Ikuti Kami

TB Hasanuddin Kritisi Pemberlakuan Darurat Sipil 

Hubungan darurat sipil dengan pandemi virus corona di Indonesia dipertanyakan.

TB Hasanuddin Kritisi Pemberlakuan Darurat Sipil 
Anggota Komisi I DPR RI TB Hasanuddin mempertanyakan kebijakan Presiden Jokowi yang memberlakukan pembatasan sosial skala besar dan pendisiplinan penerapan pemenjaraan fisik demi mencegah penularan Covid-19 di Indonesia. (Foto: Istimewa)

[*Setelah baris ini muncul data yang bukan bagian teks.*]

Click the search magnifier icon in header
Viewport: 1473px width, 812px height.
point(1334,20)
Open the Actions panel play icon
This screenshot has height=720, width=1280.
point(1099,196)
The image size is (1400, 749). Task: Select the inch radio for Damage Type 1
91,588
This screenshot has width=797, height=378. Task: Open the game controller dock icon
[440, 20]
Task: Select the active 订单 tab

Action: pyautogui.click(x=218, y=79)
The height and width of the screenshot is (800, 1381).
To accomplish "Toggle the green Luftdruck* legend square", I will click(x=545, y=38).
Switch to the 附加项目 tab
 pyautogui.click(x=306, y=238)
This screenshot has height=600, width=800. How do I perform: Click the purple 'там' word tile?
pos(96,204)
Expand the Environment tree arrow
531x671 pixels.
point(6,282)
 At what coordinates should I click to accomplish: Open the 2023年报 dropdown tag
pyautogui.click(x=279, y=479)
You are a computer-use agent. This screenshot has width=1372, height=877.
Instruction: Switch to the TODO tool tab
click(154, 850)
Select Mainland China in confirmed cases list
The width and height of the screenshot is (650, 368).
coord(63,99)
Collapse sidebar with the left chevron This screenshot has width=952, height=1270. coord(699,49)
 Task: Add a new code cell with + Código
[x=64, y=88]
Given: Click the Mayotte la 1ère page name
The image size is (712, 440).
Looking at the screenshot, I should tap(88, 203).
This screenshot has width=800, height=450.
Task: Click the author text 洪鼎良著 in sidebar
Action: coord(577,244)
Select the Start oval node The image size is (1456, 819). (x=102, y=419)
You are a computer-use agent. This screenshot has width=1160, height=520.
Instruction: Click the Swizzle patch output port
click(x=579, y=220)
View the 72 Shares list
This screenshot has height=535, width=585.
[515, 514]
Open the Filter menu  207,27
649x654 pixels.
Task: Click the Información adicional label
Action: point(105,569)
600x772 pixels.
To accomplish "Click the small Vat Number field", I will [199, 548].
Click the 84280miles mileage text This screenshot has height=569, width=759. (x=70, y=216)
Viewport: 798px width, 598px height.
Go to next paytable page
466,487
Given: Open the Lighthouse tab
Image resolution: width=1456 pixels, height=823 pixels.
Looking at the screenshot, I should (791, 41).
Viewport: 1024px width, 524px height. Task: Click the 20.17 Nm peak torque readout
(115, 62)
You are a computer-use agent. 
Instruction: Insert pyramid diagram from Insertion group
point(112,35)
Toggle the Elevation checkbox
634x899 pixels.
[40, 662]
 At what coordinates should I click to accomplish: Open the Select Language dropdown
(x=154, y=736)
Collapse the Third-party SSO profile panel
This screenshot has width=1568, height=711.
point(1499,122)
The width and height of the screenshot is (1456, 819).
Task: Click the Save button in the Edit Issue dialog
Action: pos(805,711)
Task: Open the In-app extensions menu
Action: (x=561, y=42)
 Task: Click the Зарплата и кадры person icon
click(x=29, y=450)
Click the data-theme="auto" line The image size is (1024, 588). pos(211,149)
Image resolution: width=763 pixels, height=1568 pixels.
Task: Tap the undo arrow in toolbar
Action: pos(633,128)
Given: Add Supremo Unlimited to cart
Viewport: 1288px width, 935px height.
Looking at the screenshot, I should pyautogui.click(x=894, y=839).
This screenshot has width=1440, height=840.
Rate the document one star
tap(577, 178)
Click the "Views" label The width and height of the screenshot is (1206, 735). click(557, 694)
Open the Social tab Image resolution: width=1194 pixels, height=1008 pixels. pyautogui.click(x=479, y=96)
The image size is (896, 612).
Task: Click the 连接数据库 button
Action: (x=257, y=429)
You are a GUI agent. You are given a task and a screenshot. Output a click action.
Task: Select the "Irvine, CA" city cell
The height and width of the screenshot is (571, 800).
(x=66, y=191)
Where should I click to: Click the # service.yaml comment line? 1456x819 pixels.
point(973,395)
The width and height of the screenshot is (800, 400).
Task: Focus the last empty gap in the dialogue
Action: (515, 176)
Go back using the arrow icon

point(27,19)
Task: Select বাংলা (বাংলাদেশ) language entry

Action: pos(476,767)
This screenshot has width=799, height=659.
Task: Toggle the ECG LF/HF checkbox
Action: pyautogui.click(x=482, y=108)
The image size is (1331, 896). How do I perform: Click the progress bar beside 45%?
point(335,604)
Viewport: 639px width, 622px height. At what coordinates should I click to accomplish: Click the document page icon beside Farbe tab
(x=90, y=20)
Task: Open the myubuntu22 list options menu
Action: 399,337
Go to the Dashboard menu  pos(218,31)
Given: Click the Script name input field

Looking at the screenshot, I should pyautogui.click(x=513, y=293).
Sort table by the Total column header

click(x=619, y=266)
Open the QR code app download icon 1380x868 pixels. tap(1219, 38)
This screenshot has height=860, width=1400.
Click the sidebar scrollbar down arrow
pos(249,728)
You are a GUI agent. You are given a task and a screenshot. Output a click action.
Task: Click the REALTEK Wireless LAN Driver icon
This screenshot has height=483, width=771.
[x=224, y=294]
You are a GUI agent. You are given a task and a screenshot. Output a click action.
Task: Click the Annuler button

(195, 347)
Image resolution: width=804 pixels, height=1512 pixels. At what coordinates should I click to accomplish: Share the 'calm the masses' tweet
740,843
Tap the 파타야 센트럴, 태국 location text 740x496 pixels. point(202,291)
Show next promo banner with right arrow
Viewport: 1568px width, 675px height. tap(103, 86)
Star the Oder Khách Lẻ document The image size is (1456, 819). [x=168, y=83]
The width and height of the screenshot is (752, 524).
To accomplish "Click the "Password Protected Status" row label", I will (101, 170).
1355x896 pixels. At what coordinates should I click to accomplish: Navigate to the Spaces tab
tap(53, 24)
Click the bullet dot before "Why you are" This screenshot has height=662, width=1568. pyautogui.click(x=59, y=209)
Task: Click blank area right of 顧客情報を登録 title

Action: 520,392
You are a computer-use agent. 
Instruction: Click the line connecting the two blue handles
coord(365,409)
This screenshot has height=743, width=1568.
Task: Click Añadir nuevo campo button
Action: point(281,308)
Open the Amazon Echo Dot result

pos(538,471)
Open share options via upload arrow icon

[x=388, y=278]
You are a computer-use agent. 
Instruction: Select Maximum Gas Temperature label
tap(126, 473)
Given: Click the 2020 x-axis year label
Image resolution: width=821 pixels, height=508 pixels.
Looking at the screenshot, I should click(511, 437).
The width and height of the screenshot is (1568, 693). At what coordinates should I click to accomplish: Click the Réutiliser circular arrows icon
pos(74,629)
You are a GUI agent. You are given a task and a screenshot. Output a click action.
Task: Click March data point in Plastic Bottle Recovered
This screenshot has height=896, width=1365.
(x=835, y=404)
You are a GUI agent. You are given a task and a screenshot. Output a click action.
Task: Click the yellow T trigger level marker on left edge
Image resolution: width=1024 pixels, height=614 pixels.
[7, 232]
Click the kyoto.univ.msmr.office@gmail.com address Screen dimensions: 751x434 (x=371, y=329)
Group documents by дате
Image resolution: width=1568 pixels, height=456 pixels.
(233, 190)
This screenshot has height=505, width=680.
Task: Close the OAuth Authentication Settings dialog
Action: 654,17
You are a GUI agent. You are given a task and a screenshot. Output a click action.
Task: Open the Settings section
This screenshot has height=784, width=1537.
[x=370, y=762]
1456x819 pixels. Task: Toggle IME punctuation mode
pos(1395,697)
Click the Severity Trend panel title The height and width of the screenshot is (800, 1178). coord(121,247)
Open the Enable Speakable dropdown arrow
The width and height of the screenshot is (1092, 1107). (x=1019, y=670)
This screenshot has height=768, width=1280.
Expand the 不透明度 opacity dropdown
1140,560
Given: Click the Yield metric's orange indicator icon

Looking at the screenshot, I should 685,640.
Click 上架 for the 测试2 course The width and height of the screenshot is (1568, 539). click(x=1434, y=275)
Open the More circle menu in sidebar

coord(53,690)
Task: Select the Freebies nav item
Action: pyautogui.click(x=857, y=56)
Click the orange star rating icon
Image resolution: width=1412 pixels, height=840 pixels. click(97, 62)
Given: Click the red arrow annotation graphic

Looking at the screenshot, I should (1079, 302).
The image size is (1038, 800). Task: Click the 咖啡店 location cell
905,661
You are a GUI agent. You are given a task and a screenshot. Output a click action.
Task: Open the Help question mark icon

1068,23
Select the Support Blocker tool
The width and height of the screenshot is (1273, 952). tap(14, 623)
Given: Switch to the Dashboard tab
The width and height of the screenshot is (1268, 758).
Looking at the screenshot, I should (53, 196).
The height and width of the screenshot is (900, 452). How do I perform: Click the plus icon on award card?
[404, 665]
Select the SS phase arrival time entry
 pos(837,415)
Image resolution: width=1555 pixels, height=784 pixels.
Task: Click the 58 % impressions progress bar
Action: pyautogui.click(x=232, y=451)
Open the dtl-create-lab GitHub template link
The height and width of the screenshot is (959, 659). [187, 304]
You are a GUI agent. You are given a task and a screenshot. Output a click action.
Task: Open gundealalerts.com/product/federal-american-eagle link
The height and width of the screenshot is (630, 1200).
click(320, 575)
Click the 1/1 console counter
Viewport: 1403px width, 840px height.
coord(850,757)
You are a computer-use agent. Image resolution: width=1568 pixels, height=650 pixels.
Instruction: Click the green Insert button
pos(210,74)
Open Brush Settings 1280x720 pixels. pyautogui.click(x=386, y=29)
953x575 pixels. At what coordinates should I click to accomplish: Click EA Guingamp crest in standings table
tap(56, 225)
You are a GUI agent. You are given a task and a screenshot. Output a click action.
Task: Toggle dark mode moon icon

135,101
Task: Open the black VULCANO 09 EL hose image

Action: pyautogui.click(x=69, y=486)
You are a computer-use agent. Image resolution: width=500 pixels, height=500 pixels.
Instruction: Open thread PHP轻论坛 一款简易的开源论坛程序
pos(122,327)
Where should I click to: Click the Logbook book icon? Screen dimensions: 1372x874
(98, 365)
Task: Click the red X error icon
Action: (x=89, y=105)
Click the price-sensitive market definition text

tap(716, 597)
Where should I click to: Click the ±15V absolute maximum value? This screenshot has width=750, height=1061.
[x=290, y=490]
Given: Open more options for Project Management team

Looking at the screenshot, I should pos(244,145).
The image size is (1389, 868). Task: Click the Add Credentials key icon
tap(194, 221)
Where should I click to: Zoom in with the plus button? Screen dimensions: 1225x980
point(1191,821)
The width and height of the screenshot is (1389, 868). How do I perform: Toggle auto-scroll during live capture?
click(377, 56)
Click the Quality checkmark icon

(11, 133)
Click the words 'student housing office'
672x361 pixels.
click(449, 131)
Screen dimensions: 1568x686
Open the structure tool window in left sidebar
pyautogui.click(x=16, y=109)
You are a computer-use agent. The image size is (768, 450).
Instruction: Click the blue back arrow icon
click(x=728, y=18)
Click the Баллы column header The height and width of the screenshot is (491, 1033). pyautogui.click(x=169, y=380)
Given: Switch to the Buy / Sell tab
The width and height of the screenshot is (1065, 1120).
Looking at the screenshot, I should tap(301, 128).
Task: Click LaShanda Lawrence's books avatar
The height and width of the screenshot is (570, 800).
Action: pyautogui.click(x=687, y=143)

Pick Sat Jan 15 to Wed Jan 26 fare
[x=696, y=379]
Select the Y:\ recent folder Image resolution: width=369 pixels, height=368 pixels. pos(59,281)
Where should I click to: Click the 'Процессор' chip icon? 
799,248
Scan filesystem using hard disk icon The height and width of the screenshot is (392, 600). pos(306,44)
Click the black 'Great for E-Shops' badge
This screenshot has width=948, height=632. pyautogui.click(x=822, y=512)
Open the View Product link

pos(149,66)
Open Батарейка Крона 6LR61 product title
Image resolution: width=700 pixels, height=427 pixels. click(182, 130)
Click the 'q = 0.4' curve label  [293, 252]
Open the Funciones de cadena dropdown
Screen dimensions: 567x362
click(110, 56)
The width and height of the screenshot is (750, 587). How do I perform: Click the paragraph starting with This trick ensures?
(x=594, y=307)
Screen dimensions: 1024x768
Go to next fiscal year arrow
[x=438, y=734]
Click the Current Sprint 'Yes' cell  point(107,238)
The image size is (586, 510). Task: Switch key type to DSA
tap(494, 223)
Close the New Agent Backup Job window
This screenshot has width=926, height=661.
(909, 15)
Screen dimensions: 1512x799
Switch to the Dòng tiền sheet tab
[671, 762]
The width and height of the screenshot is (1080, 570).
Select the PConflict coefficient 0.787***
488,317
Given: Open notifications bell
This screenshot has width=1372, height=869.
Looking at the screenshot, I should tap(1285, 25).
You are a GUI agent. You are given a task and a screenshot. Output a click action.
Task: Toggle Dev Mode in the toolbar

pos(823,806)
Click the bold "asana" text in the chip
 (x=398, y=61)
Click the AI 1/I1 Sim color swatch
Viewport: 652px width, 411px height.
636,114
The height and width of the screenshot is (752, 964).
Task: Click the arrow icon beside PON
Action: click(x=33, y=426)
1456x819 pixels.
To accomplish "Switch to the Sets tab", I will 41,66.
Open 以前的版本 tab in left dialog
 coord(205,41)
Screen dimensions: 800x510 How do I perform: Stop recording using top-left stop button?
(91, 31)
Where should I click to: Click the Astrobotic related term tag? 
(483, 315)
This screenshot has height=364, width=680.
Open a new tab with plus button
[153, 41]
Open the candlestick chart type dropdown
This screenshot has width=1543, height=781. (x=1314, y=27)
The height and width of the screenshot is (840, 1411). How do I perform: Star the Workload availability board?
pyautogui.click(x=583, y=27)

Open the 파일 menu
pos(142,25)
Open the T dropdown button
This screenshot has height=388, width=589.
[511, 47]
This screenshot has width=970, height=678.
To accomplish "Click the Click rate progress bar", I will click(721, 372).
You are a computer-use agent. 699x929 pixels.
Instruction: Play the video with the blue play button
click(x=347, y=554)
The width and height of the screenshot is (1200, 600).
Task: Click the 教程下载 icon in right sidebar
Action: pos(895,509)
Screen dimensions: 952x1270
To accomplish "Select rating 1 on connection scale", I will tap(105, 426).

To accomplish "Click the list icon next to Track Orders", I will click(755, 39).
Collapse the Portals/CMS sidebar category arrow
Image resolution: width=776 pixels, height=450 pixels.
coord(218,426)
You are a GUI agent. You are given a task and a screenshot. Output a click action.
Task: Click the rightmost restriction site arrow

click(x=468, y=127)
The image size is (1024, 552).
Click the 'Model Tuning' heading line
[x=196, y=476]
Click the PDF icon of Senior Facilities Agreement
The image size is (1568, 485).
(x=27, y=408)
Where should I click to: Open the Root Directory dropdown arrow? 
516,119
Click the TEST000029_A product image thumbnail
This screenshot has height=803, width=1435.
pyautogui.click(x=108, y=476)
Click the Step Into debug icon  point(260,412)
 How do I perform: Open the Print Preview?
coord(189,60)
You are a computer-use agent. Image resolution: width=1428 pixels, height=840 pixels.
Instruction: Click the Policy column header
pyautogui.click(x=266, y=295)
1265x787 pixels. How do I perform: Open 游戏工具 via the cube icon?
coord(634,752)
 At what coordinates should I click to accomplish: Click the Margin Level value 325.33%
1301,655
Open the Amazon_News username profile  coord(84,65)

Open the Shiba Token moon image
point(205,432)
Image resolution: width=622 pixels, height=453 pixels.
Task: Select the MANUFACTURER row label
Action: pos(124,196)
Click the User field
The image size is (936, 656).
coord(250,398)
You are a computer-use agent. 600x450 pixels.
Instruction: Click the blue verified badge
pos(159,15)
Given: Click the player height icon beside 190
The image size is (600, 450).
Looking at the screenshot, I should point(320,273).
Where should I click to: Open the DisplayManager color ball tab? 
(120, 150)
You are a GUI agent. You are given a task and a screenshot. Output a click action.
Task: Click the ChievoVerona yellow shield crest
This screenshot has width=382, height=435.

Jakarta, Gesuri.id - Anggota Komisi I DPR RI TB Hasanuddin mempertanyakan kebijakan Presiden Jokowi yang memberlakukan pembatasan sosial skala besar dan pendisiplinan penerapan pemenjaraan fisik demi mencegah penularan Covid-19 di Indonesia. 

Presiden Jokowi juga menetapkan status darurat sipil sebagai landasan pemberlakuan dua kebijakan tersebut.

Baca: PDI Perjuangan Provinsi Banten Semprot Disinfektan

Hasanuddin mempertanyakan hubungan darurat sipil dengan pandemi virus corona di Indonesia.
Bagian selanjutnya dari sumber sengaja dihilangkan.